(Exercise): Please repeat exactly the lines from the one containing "The width and" through the last line of the records below, leaving out any pictures.

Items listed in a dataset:
======
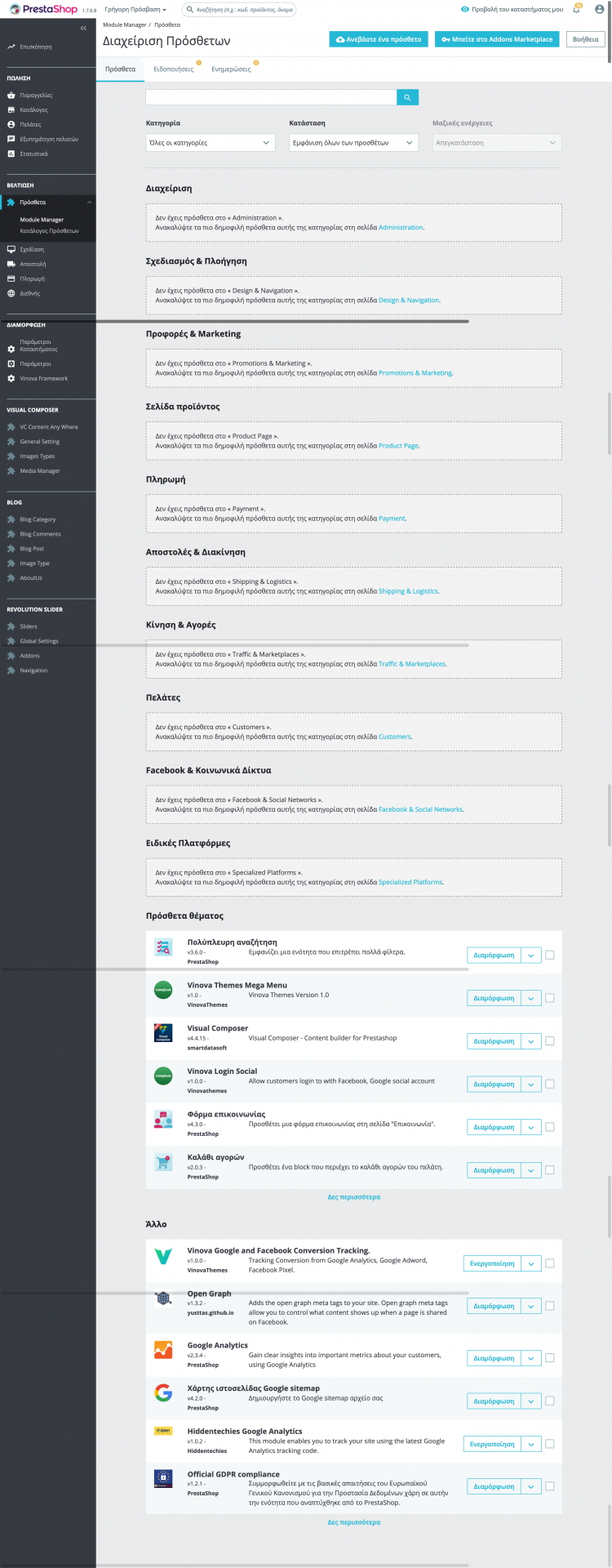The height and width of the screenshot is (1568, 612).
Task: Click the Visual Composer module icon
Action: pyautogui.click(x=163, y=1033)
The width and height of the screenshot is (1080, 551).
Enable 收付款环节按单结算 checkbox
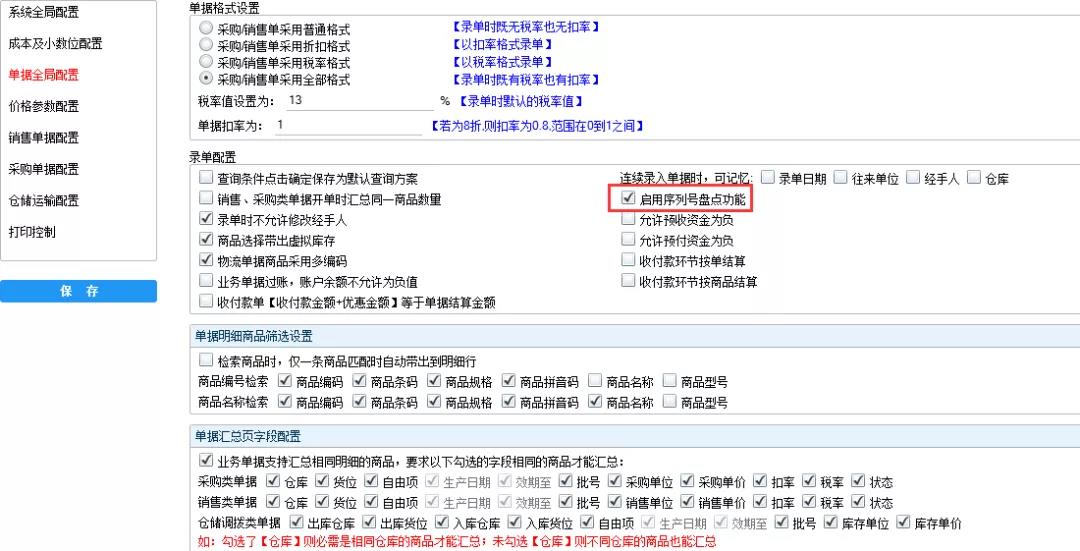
======
(Exercise response):
The width and height of the screenshot is (1080, 551).
Enable 收付款环节按单结算 checkbox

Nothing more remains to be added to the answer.